The wavelength of the synchrotron X-ray beam for operando XRPD experiments was 0.59040 Å, whereas ex situ XRPD experiments used a wavelength of 0.68880 Å. This variation does not affect the reliability of the results, as both experiments provided sufficiently strong X-ray intensity to detect the species present on NaV3O8 electrodes with sufficient sensitivity.
Statistical analysis
The statistical analysis was performed using in-house developed code written in Python language (Python v.3.10.13). Specifically, the Pearson correlation coefficient was calculated using the ‘corrcoef’ function from the Numpy library (v.1.26.2)44. Mutual information was calculated with the ‘mutual_info_regression’ function from the Scikit-learn library (v.1.3.0)45. Feature importance was calculated using the ‘permutation_importance’ function in conjunction with the ‘RandomForestRegressor’ machine learning algorithm, both implemented in the Scikit-learn library (v.1.3.0) with default parameters45. The equation between CE and four descriptors was obtained by fitting a Ridge Regression, as implemented in the Scikit-learn library as well.
Computational methods
All MD simulations were performed using the GAFF force field46. The ACPYPE was used to obtain the GAFF force field topology47. The simulation box size was 5 × 5 × 5 nm3 for all simulation models, which consisted of Zn2+, OTf− and H2O, without and with ME/DME/DEE molecules. The cut-off distance of 1.2 nm was used for the Lennard–Jones potential. The Coulombic potential was measured using particle mesh Ewald with a cut-off distance of 1.2 nm and Fourier grid spacing of 0.12. All bonds were constrained with the LINCS algorithm and periodic boundary conditions were applied in all directions. The MD simulations were started by running initial energy minimization, followed by 1,500 ps of NVT simulation and 1,500 ps of NPT simulation, with an integration time step of 0.001 ps. All simulation systems were finally maintained at 298 K using the Nosé–Hoover thermostat for 30 ns to collect the simulation data. A time constant of 1 ps was applied for the temperature coupling. The calculations of proton diffusion coefficients, hydrogen bonds and partial density were conducted using GROMACS.

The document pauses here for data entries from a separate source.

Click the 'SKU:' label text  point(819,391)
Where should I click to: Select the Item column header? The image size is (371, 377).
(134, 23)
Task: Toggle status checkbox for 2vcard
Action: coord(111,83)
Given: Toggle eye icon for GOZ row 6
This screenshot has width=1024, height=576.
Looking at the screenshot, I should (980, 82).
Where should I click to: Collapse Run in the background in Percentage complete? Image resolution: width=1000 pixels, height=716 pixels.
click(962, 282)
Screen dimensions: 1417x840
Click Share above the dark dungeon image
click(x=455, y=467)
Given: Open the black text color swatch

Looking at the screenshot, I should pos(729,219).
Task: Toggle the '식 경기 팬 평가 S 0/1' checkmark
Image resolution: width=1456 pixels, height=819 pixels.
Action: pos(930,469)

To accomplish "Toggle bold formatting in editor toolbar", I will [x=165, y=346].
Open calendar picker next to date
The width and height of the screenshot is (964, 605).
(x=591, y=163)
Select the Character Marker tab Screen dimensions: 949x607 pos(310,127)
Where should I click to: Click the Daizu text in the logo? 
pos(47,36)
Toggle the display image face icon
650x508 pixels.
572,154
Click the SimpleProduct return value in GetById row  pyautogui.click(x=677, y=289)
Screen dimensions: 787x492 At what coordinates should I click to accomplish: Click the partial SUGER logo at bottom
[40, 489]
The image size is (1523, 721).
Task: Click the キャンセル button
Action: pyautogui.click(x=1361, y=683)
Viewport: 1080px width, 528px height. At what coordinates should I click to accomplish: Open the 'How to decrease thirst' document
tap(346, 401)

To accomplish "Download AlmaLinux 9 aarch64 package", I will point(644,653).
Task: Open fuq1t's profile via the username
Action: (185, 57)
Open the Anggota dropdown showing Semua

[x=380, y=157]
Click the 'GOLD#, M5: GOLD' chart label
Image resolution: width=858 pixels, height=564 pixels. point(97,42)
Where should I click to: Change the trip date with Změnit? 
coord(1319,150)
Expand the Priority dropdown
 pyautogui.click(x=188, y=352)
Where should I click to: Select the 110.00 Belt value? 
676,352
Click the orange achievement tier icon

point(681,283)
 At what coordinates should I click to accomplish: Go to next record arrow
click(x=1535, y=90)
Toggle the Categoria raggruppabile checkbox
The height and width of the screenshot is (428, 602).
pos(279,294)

The adsorption energy of water, ME, DME and DEE molecules on the Zn surfaces of (101) and (002) facets was investigated using density functional theory. The density functional theory calculations were implemented using the Vienna ab initio simulation package48,49 with the core and valence electronic interactions being modelled using the projector augmented-wave method50,51. The revised Perdew–Burke–Ernzerhof exchange–correlation functional was used52. The wavefunction was expanded with a kinetic energy cut-off of 500 eV and a Γ k-point were used. The dispersion correction was also considered in this study by using DFT-D3 method53. The adsorption energy (Eads) was calculated using the following equation:
$${E}_{\mathrm{ads}}={E}_{\mathrm{Zn}-\mathrm{surface}+\mathrm{adsorbents}}-{E}_{\mathrm{Zn}-\mathrm{surface}}-{E}_{\mathrm{adsorbents}},$$
(3)
where EZn-surface + adsorbents, EZn-surface and Eadsorbents are the total electronic energies for the Zn surface with adsorbed species, clean Zn surface and adsorbed species (including water, ME, DME and DEE molecules), respectively.
Reporting summary
Further information on research design is available in the Nature Portfolio Reporting Summary linked to this article.